At the end of his speech to the host, Jesus specifically ties this
condemnation of bookkeeping to the resurrection.
‘You will be happy,’ he
tells his host in verse 14, ‘precisely because these losers and
deadbeats you invite won’t be able to repay you.’
He says, in other
words, that happiness can never come in until the bookkeeping stops,
until the hand that clutches at the dance goes dead and lets the dance
happen freely. And he says that the place where that happy consequence
will burst upon us is at the resurrection of the just. And the
just, please note, are not stuffy, righteous types with yard-long lists
of good works, but simply all the forgiven sinners of the world who live
by faith — who trust Jesus and laugh out loud at the layoff of all the
accountants.
And the unjust? Well, the unjust are all the forgiven sinners of the
world who, stupidly, live by unfaith — who are going to insist on
showing up at the resurrection with all their record books, as if it
were an IRS audit. The unjust are the idiots who are going to try to
talk Jesus into checking his bookkeeping against theirs.
And do you know
what Jesus is going to say to them — what, for example, he will say to
his host if he comes to the resurrection with such a request? I think he
will say,
“Just forget it, Arthur. I suppose we have those books around here somewhere, and if you’re really determined to stand in front of my great white throne and make an ass of yourself, I guess they can be opened (Rev. 20:12).

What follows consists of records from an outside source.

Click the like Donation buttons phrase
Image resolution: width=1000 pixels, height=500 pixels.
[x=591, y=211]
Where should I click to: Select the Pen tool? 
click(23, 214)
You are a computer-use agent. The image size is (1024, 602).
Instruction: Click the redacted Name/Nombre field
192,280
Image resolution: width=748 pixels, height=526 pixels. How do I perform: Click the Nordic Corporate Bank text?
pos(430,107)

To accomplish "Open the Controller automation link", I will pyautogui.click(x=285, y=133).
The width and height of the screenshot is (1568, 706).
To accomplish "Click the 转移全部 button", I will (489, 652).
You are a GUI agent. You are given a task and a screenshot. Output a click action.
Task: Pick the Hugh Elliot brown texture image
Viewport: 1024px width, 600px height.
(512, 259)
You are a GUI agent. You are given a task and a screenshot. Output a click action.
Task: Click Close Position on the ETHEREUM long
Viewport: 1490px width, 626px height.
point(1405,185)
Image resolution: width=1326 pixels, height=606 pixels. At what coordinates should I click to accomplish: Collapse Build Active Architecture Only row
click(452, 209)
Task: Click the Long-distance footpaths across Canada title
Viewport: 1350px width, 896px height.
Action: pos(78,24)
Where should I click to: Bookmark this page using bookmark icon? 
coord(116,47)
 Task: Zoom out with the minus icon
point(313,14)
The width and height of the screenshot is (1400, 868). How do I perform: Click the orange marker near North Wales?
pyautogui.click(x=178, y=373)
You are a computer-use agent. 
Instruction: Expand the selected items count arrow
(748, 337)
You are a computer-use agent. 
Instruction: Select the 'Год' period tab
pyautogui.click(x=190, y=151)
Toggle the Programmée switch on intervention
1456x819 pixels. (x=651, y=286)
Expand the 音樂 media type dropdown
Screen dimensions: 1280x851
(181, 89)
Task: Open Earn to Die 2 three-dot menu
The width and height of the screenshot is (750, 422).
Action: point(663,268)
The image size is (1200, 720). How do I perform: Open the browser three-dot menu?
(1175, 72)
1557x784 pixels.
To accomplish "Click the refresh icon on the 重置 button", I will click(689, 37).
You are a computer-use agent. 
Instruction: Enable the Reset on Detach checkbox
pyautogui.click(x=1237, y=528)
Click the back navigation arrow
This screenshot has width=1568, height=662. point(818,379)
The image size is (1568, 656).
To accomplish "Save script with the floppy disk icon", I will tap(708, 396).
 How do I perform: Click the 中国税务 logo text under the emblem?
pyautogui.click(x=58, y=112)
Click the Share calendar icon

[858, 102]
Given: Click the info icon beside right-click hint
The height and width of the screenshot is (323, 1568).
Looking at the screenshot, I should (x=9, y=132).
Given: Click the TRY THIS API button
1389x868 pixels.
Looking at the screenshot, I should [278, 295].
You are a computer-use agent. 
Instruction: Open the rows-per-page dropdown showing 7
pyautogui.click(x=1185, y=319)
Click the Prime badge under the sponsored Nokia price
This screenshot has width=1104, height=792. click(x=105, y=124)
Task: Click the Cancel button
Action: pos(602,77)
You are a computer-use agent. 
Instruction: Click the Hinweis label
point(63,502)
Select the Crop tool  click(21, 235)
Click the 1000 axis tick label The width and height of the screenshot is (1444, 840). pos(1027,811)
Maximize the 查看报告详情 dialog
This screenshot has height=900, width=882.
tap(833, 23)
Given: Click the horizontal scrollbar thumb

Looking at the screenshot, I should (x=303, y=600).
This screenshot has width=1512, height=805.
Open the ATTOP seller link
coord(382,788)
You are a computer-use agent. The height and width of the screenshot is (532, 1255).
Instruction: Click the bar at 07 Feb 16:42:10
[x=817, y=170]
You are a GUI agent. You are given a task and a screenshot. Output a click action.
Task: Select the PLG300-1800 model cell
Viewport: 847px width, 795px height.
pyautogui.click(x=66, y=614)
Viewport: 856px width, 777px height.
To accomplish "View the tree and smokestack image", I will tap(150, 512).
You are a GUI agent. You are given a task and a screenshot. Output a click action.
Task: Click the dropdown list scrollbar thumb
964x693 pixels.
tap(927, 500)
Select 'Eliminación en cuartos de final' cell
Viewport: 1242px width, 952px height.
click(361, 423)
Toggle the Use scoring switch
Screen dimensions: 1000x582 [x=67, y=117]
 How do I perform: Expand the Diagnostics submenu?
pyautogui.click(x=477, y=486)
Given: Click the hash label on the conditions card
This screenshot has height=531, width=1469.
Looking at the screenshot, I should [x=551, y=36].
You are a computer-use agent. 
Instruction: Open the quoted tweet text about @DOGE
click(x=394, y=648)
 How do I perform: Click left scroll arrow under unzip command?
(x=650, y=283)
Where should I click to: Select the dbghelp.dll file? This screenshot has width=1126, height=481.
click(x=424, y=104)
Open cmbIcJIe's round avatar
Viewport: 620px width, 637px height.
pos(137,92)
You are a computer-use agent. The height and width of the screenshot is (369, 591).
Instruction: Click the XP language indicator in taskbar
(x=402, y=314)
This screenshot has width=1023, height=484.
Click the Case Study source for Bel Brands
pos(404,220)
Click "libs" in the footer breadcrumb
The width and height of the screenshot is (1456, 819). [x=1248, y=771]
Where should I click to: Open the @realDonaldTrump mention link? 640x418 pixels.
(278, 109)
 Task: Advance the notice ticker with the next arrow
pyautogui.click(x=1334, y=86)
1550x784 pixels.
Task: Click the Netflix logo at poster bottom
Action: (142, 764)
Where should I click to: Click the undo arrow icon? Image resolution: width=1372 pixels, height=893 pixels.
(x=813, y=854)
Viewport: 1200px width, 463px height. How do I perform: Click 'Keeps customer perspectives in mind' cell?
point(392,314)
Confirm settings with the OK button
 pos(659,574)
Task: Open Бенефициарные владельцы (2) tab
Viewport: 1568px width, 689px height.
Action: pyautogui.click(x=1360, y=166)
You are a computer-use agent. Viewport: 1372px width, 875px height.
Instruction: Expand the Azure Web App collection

Frankly, though, nobody up here pays any attention to them. What will happen will be that while you’re busy reading and weeping over everything in those books, I will go and open my other book (Rev. 20:12, again), the book of life — the book that has in it the names of everybody I ever drew to myself by dying and rising. And when I open that book, I’m going to read out to the whole universe every last word that’s written there. And you know what that’s going to be? It’s going to be just Arthur. Nothing else. None of your bad deeds, because I erased them all. And none of your good deeds, because I didn’t count them, I just enjoyed them. So what I’ll read out, Arthur, will be just Arthur! real loud. And my Father will smile and say, ‘Hey, Arthur! You’re just the way I pictured you!’ And the universe will giggle and say, ‘That’s some Arthur you’ve got there!’ But me, I’ll just wink at you and say, ‘Arthur, c’mon up here and plunk yourself down by my great white throne and let’s you and me have a good long practice laugh before this party gets so loud we can’t even hear how much fun we’re having.
As believers we should realize that His grace is greater than our minds can imagine, in the same way that the universe is in size. Given our nature we better hope so.